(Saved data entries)
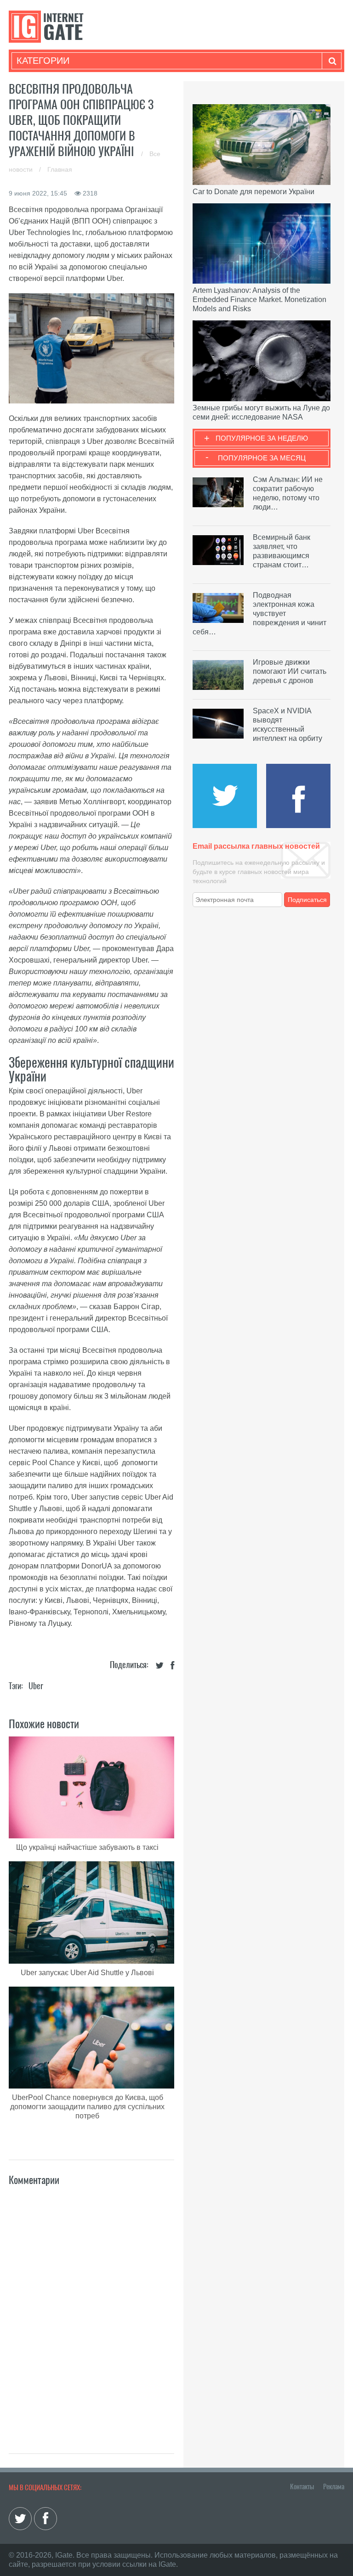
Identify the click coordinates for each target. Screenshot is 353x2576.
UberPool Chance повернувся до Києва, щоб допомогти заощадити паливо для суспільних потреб (87, 2107)
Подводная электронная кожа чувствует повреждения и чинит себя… (259, 613)
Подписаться (307, 899)
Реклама (333, 2486)
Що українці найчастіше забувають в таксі (87, 1847)
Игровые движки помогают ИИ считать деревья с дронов (289, 671)
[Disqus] (91, 2310)
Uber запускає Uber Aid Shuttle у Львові (87, 1973)
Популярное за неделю (262, 438)
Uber (35, 1685)
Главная (59, 169)
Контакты (302, 2486)
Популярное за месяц (262, 458)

■ **What you will do**: Print every line of the data exactly. Pictures do not belong in the copy.

■ **Exercise result**:
Identify the click coordinates for each target. Screenshot is 353x2576.
UberPool Chance повернувся до Києва, щоб допомогти заощадити паливо для суспільних потреб (87, 2107)
Подводная электронная кожа чувствует повреждения и чинит себя… (259, 613)
Подписаться (307, 899)
Реклама (333, 2486)
Що українці найчастіше забувають в таксі (87, 1847)
Игровые движки помогают ИИ считать деревья с дронов (289, 671)
[Disqus] (91, 2310)
Uber запускає Uber Aid Shuttle у Львові (87, 1973)
Популярное за неделю (262, 438)
Uber (35, 1685)
Главная (59, 169)
Контакты (302, 2486)
Популярное за месяц (262, 458)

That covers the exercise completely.